Implement gss_wrap_iov, gss_unwrap_iov for CFX type encryption types.

git-svn-id: svn://svn.h5l.se/heimdal/trunk/heimdal@25286 ec53bebd-3082-4978-b11e-865c3cabbd6b

lib/gssapi/mech/gss_aeap.c

@@ -3,27 +3,39 @@
  */ 
 
 #include "mech_locl.h"
-RCSID("$Id$");
 
 /**
  * Encrypts or sign the data.
  *
+ * This is a more complicated version of gss_wrap(), it allows the
+ * caller to use AEAD data (signed header/trailer) and allow greater
+ * controll over where the encrypted data is placed.
+ *
  * The maximum packet size is gss_context_stream_sizes.max_msg_size.
  *
- * The caller needs provide the folloing buffers:
+ * The caller needs provide the folloing buffers when using in conf_req_flag=1 mode:
  *
  * - HEADER (of size gss_context_stream_sizes.header)

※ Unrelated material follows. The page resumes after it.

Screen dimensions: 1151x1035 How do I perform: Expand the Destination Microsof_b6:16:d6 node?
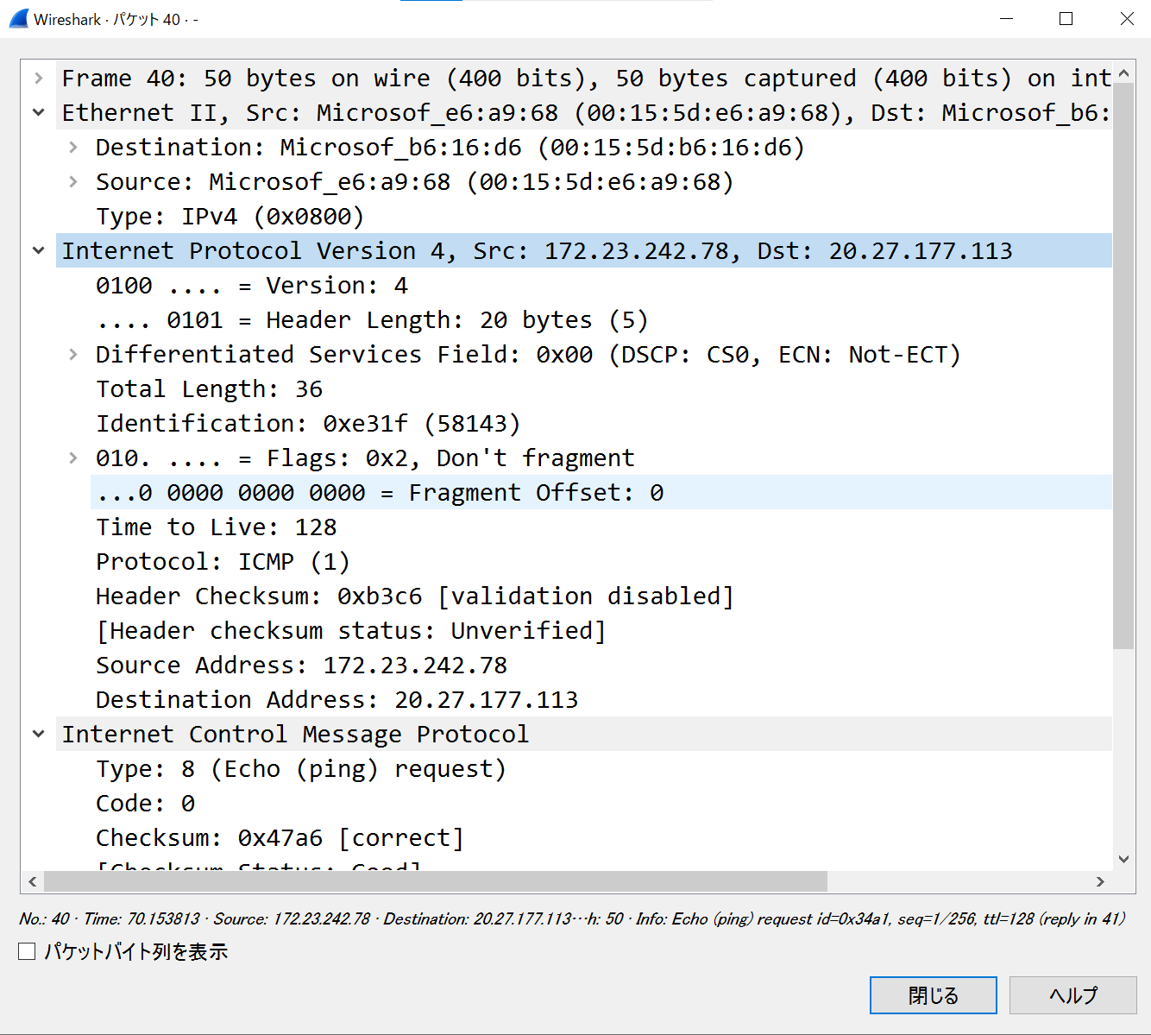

- *   SIGN_ONLY (optional, zero or more)
- *   DATA
- *   SIGN_ONLY (optional, zero or more)
- *   PADDING (of size gss_context_stream_sizes.blocksize)

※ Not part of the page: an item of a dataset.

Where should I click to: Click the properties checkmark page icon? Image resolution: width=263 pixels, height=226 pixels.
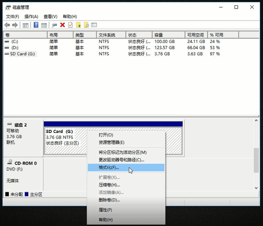[x=70, y=25]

+ *   { DATA or SIGN_ONLY } (optional, zero or more)
+ *   PADDING (of size gss_context_stream_sizes.blocksize, if zero padding is zero, can be omitted)
  *   TRAILER (of size gss_context_stream_sizes.trailer)
  *
  * - on DCE-RPC mode, the caller can skip PADDING and TRAILER if the
- *   DATA elements is padded to a block bountry.

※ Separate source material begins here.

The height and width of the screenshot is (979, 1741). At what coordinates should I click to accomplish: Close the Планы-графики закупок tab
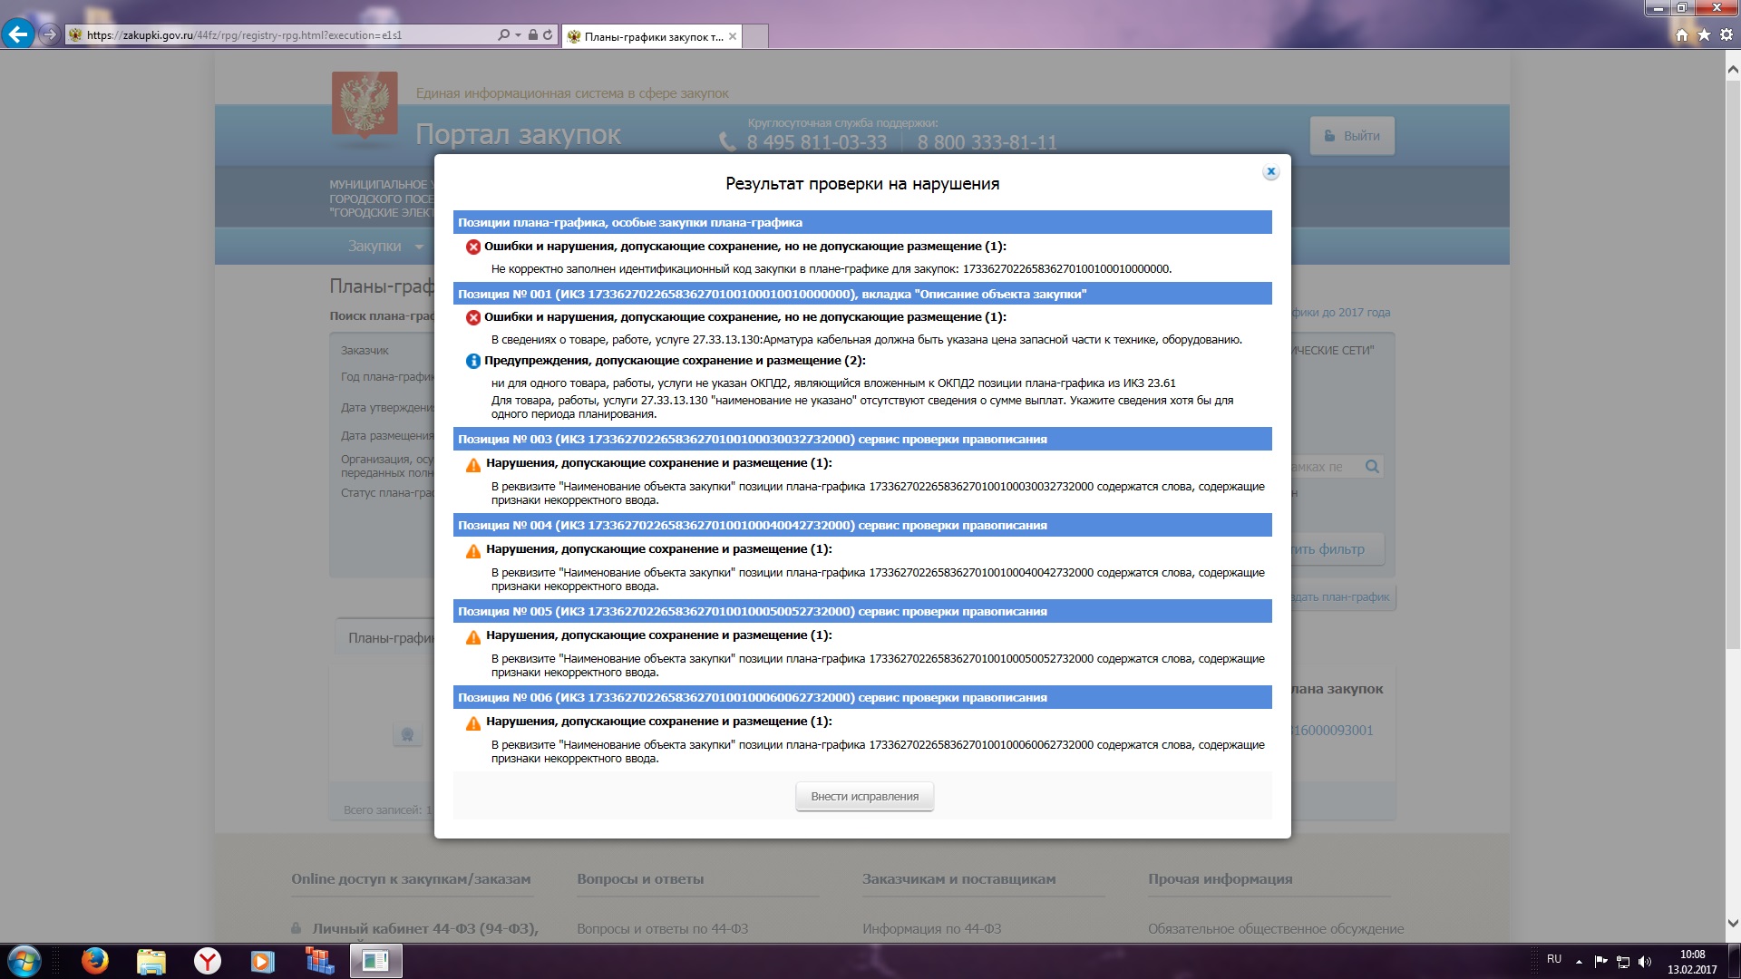point(733,37)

+ *   DATA elements is padded to a block bountry and header is of at
+ *   least size gss_context_stream_sizes.header + gss_context_stream_sizes.trailer.
+ *
+ * HEADER, PADDING, TRAILER will be shrunken to the size required to transmit any of them too large.
  *
  * To generate gss_wrap() compatible packets, use: HEADER | DATA | PADDING | TRAILER
  *
+ * When used in conf_req_flag=0,
+ *
+ * - HEADER (of size gss_context_stream_sizes.header)
+ *   { DATA or SIGN_ONLY } (optional, zero or more)
+ *   PADDING (of size gss_context_stream_sizes.blocksize, if zero padding is zero, can be omitted)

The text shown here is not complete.